Start of Data extract

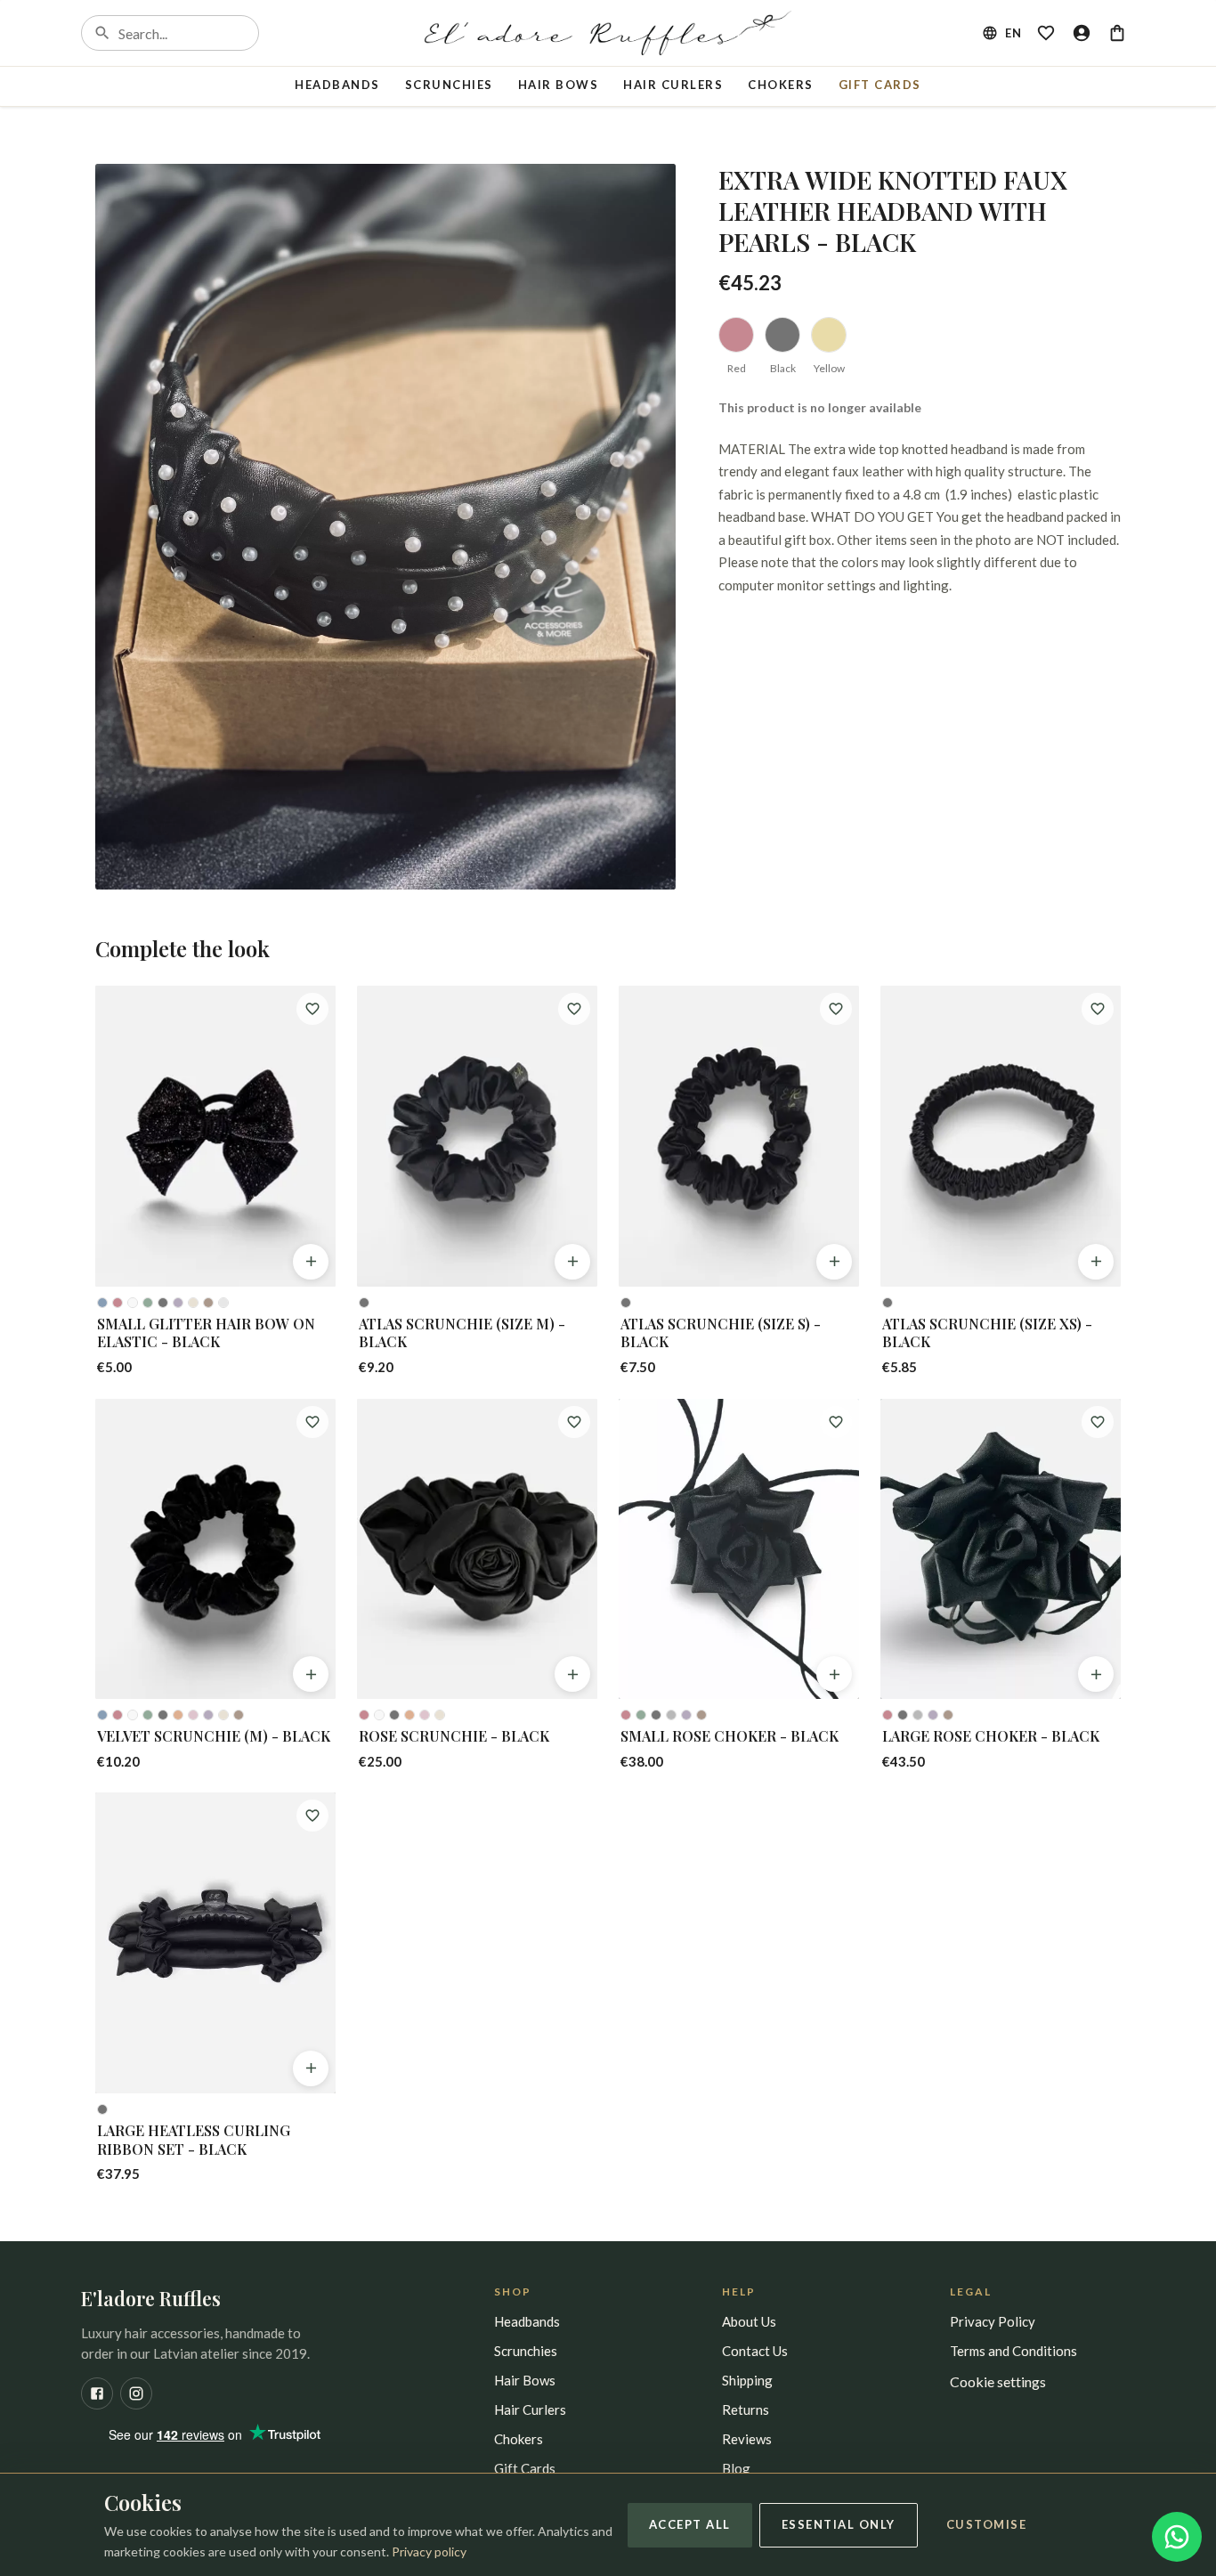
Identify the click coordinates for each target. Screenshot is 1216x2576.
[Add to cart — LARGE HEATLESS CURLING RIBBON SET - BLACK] (310, 2068)
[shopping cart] (1117, 33)
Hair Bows (558, 84)
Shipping (747, 2380)
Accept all (690, 2524)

End of Data extract

__Task goal__: Restate the whole of the material word for word without the pictures.

__Response to the exercise__:
Identify the click coordinates for each target. Screenshot is 1216x2576.
[Add to cart — LARGE HEATLESS CURLING RIBBON SET - BLACK] (310, 2068)
[shopping cart] (1117, 33)
Hair Bows (558, 84)
Shipping (747, 2380)
Accept all (690, 2524)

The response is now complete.